==== Records shown ====

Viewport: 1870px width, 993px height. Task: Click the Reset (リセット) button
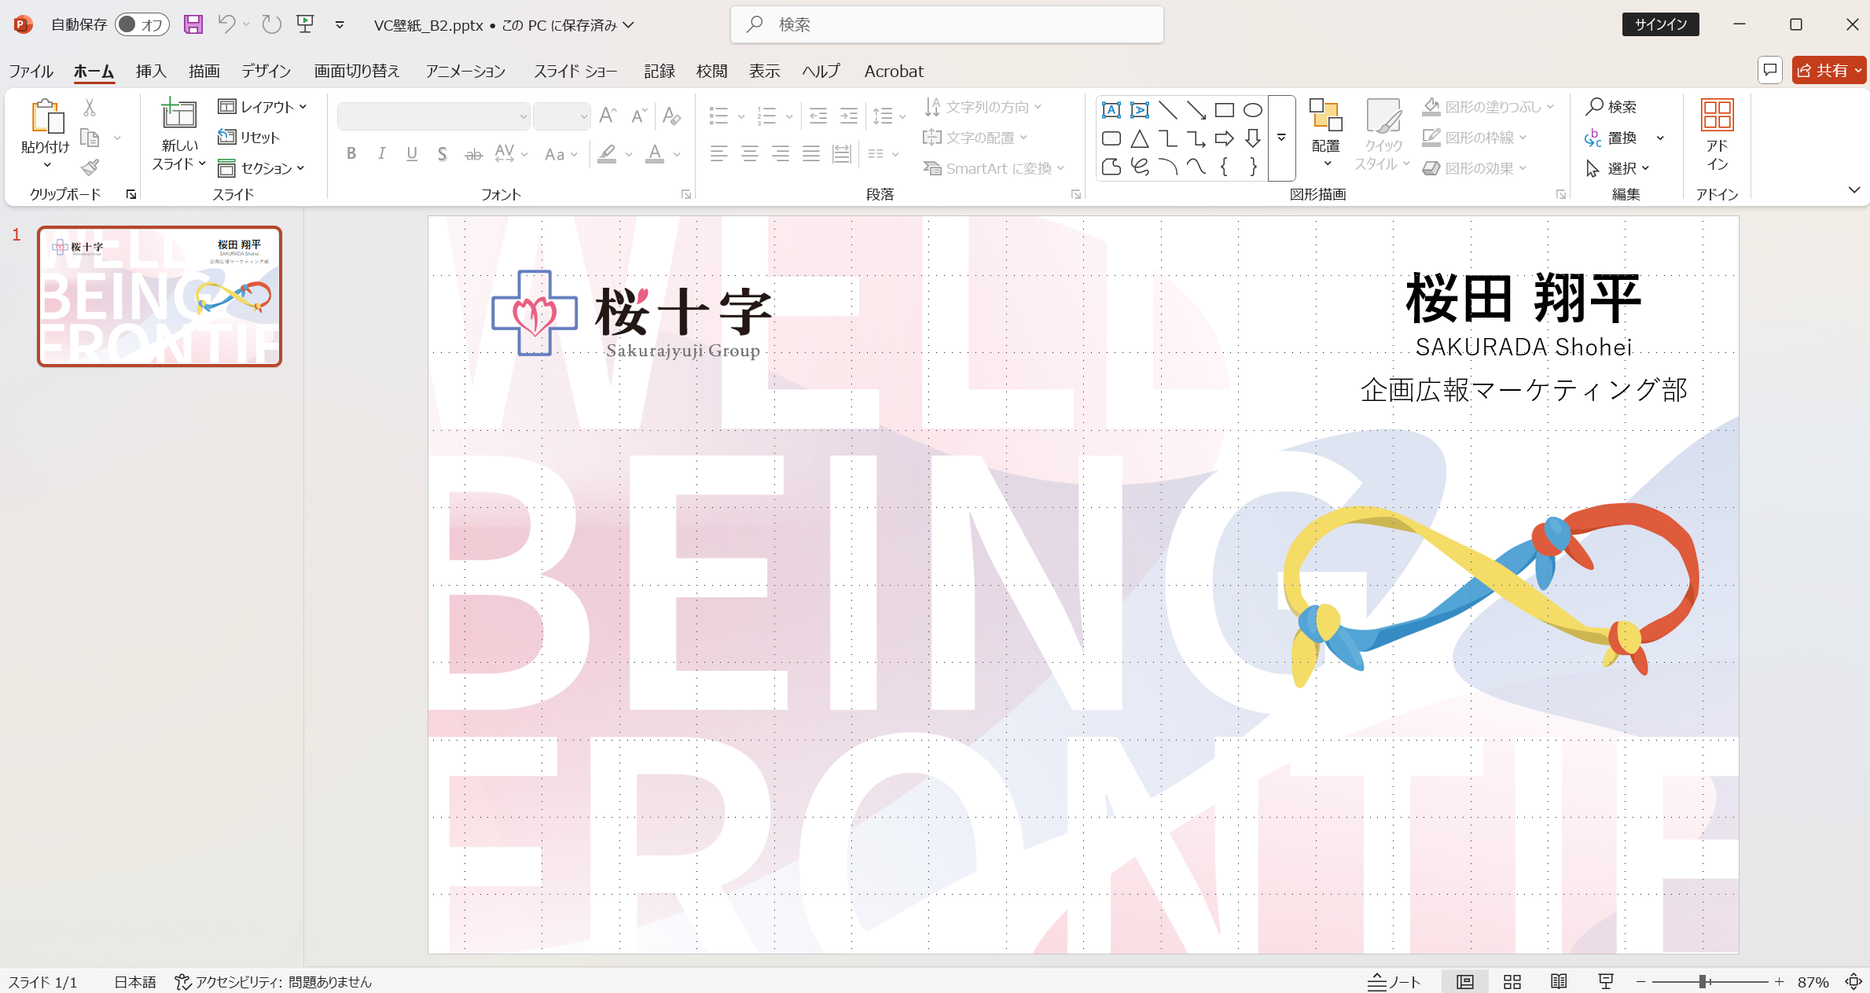pyautogui.click(x=250, y=138)
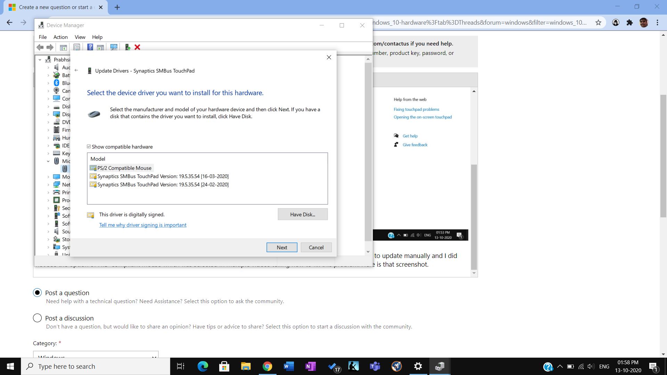Bookmark page with the star icon
The image size is (667, 375).
coord(598,23)
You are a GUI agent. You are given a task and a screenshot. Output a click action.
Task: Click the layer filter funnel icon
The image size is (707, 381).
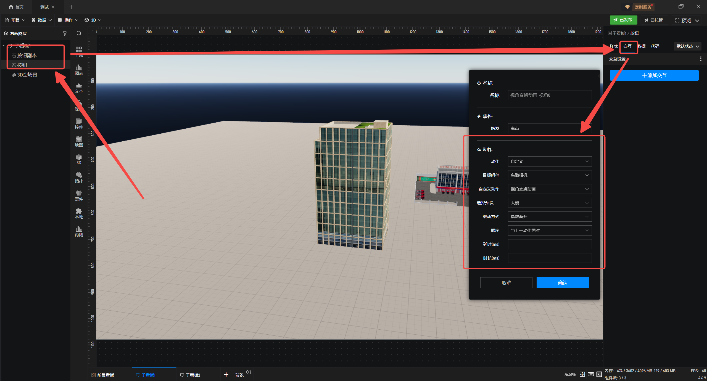tap(65, 33)
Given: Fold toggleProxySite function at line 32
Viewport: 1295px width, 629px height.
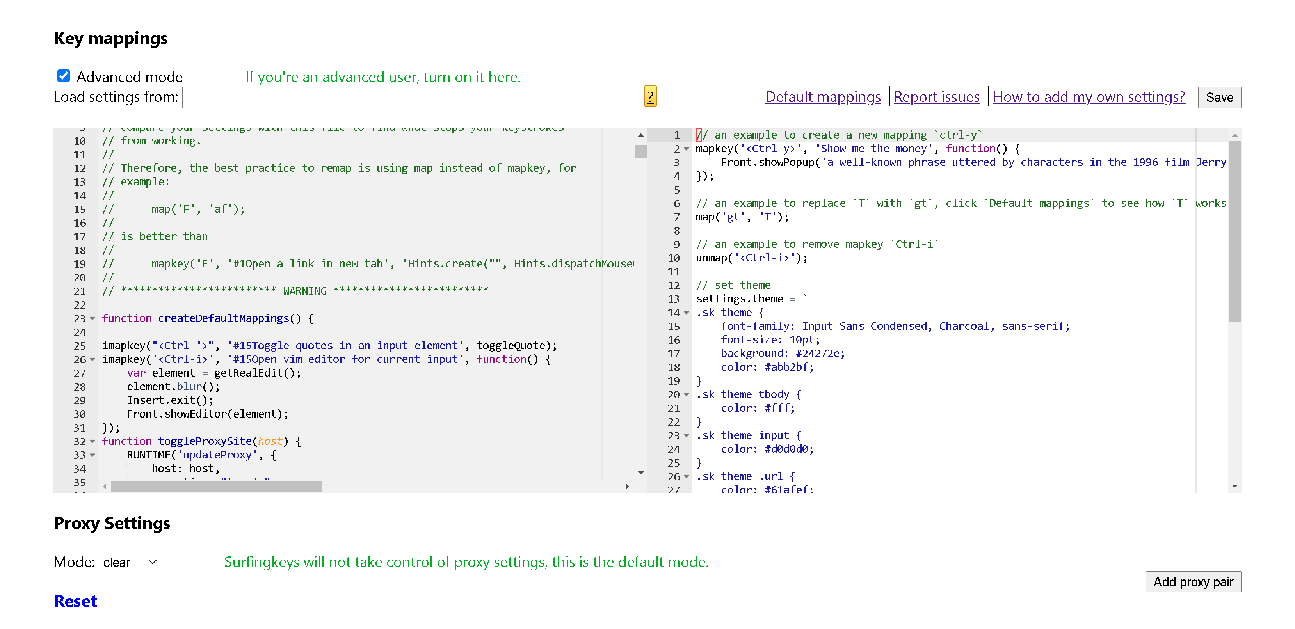Looking at the screenshot, I should [x=93, y=442].
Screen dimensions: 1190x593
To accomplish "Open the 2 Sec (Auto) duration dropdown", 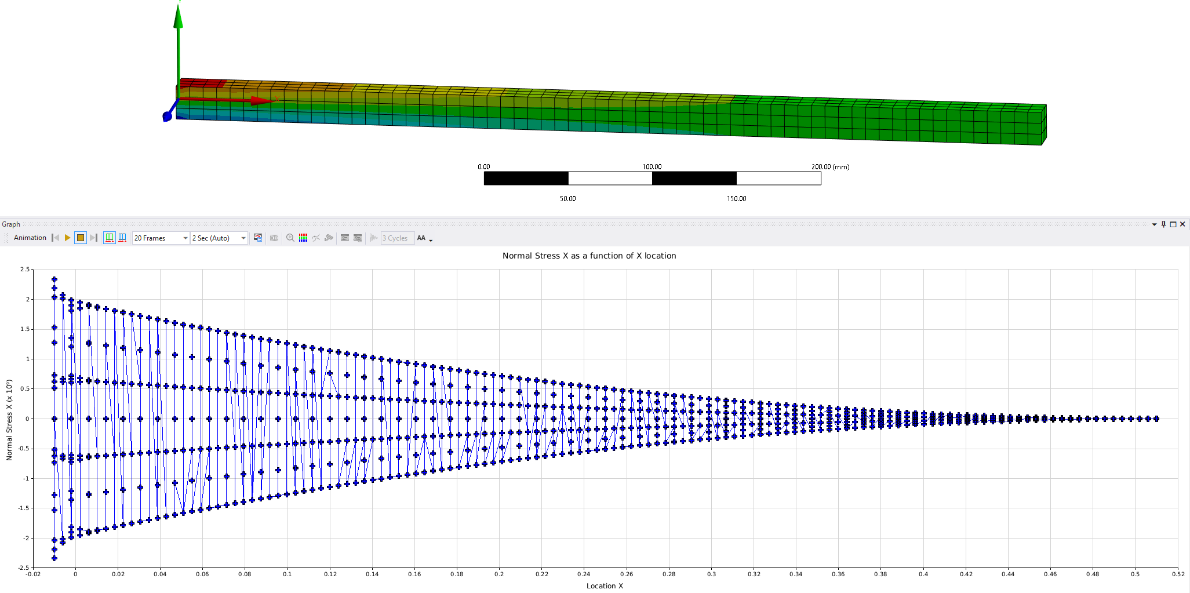I will [x=243, y=238].
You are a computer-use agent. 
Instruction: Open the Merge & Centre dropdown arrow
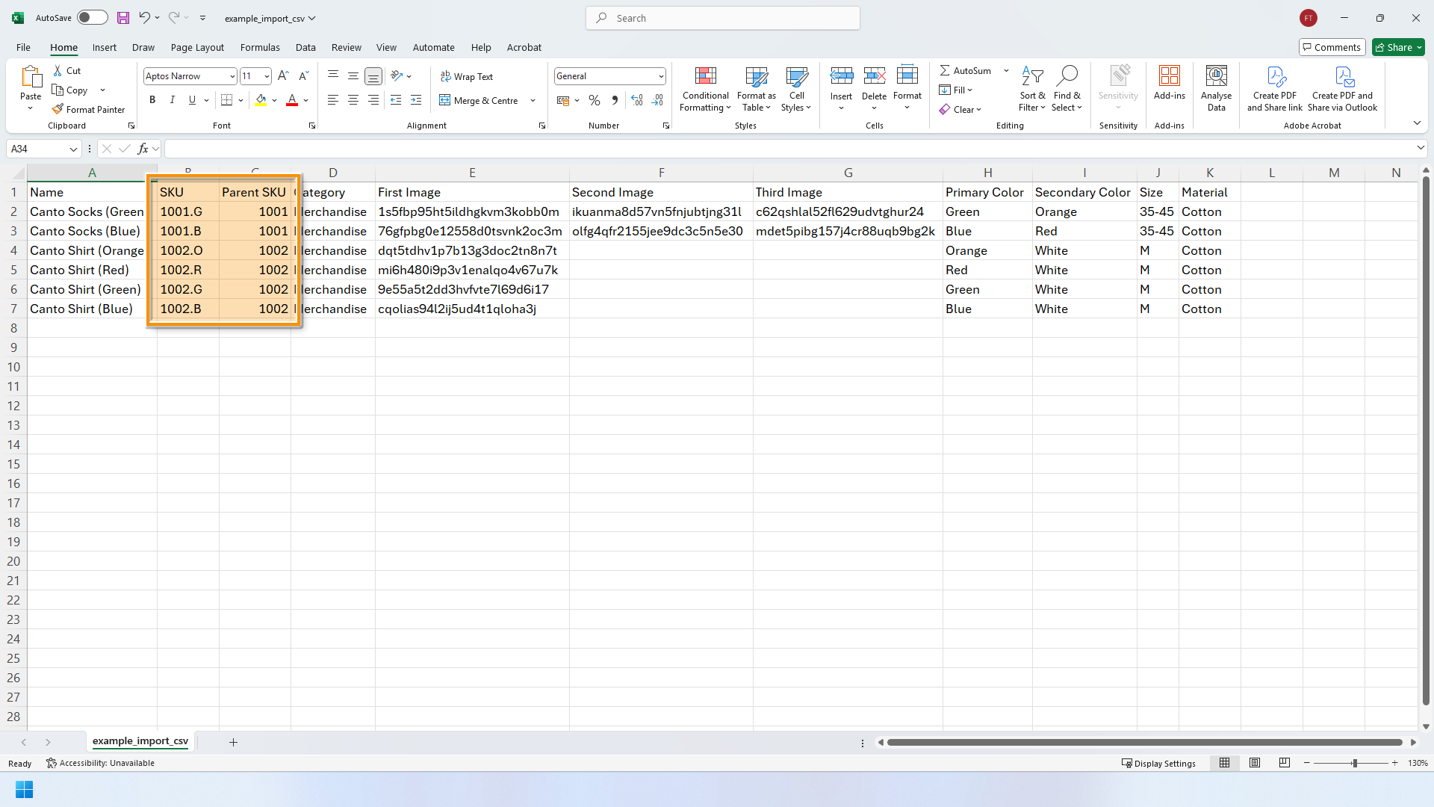point(533,100)
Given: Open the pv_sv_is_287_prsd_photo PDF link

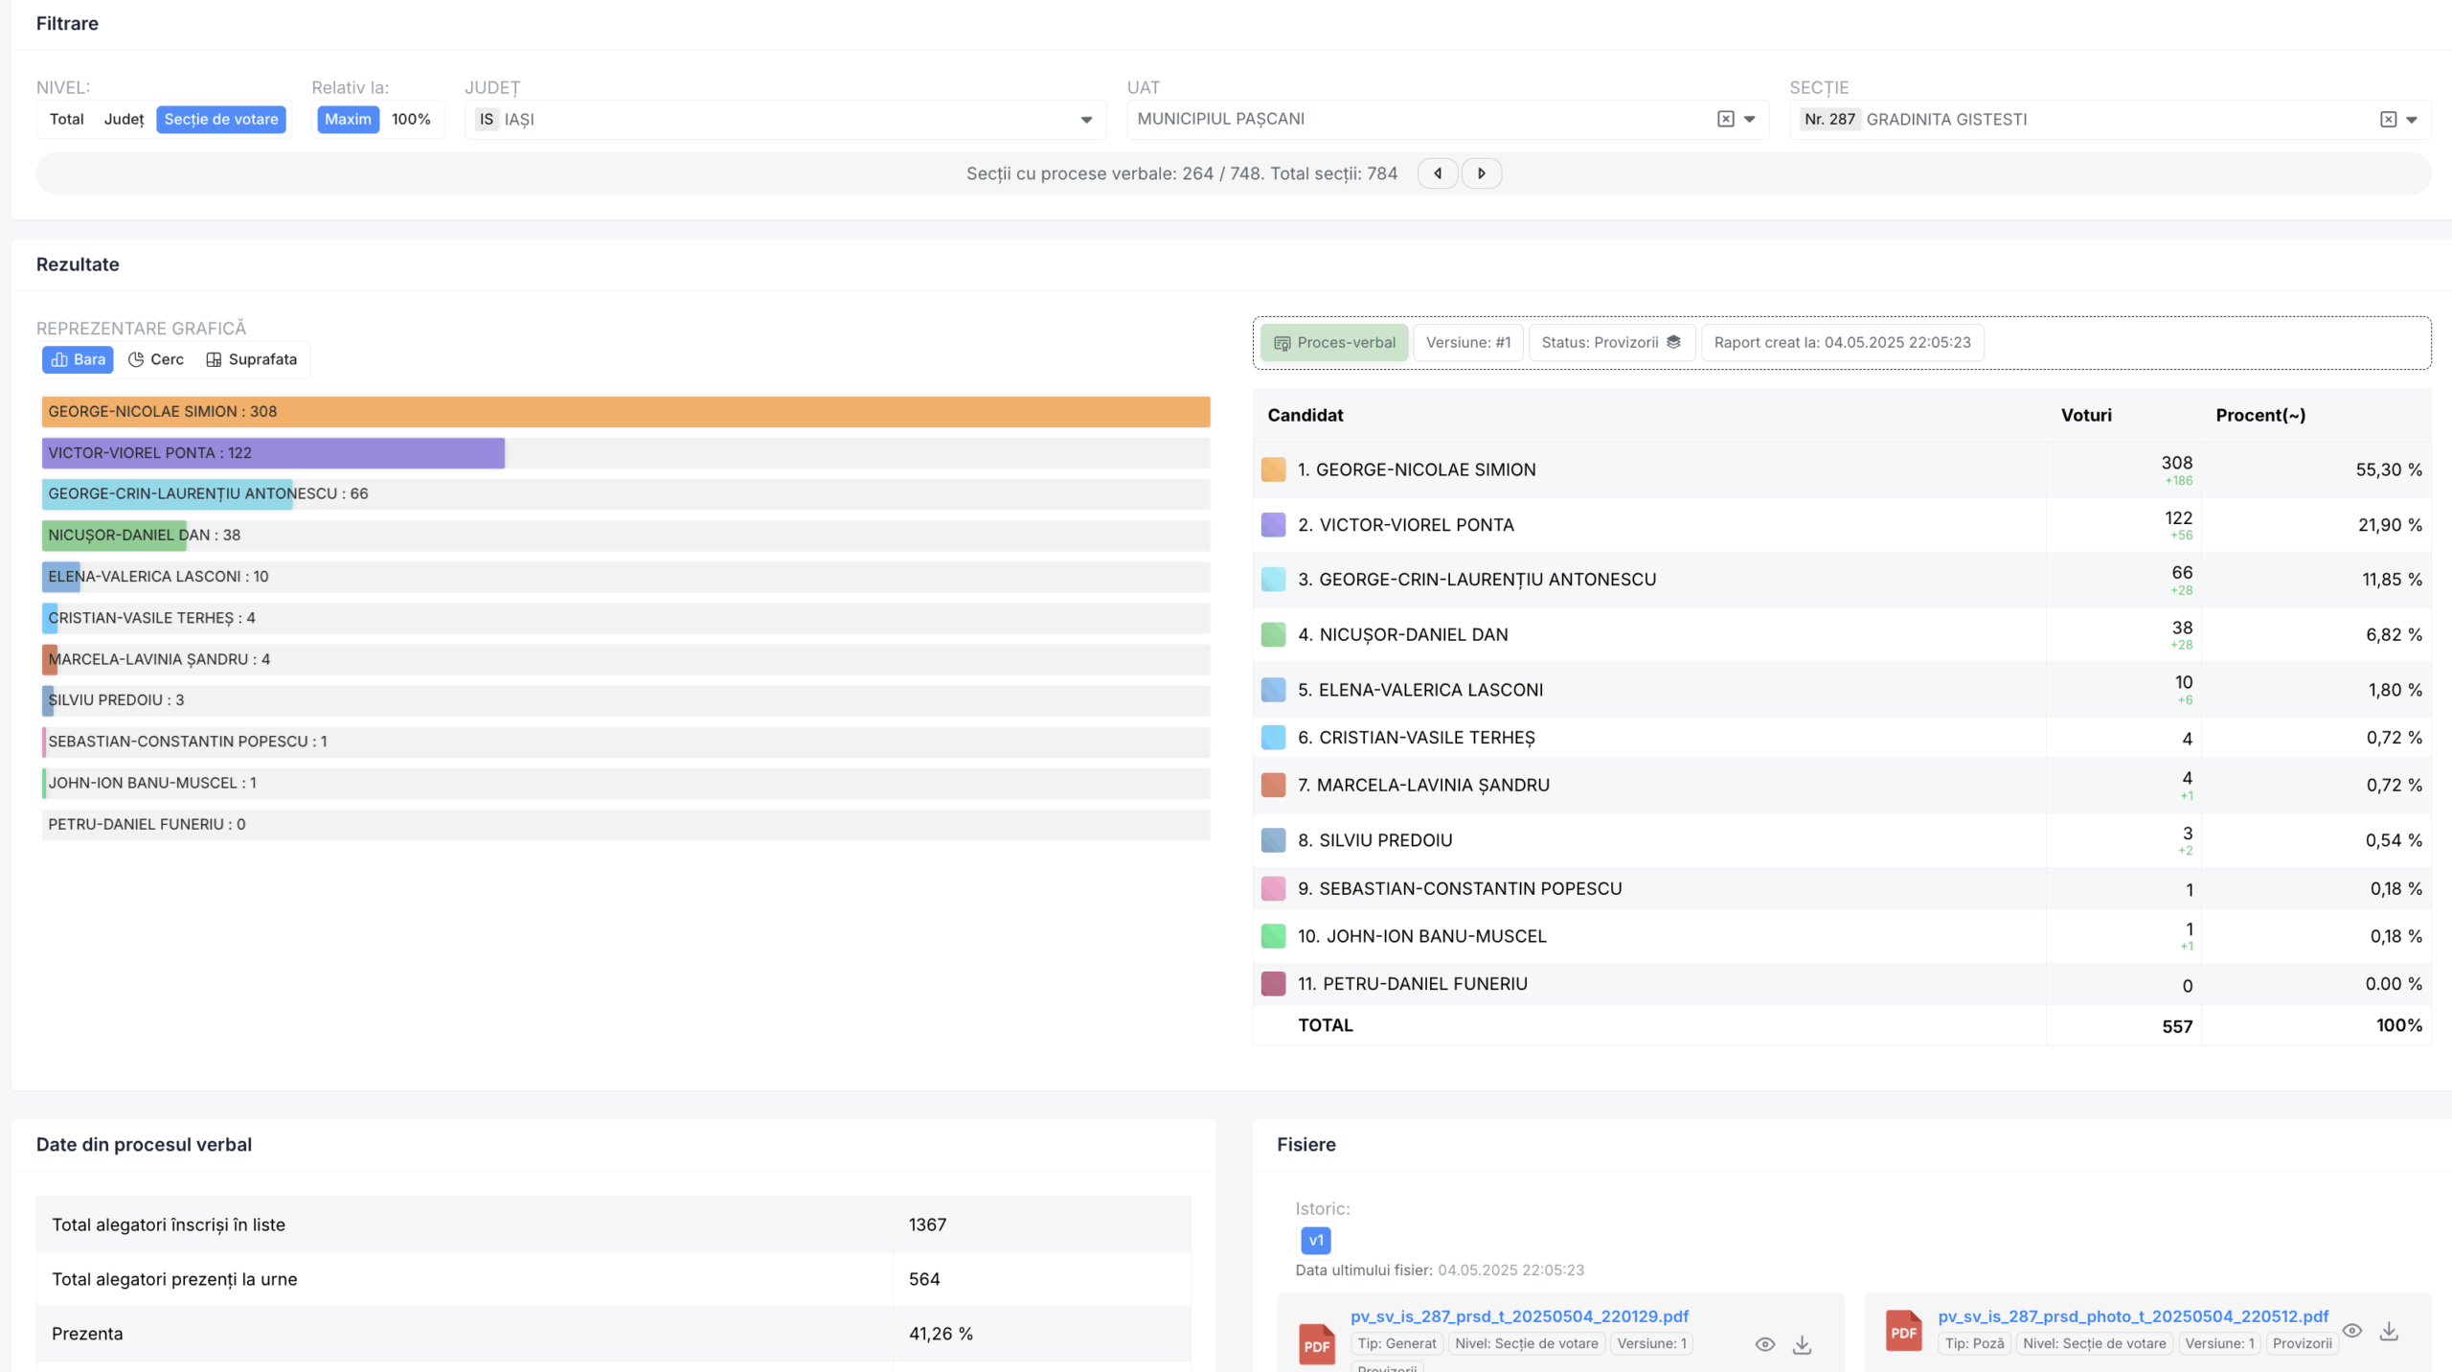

====

§ **Aim of the task**: Out of the records above, pull the lines that include the word "agent".

§ **Response to this exercise**:
You are a GUI agent. You are given a task and a screenshot. Output a click action.
You are a computer-use agent. 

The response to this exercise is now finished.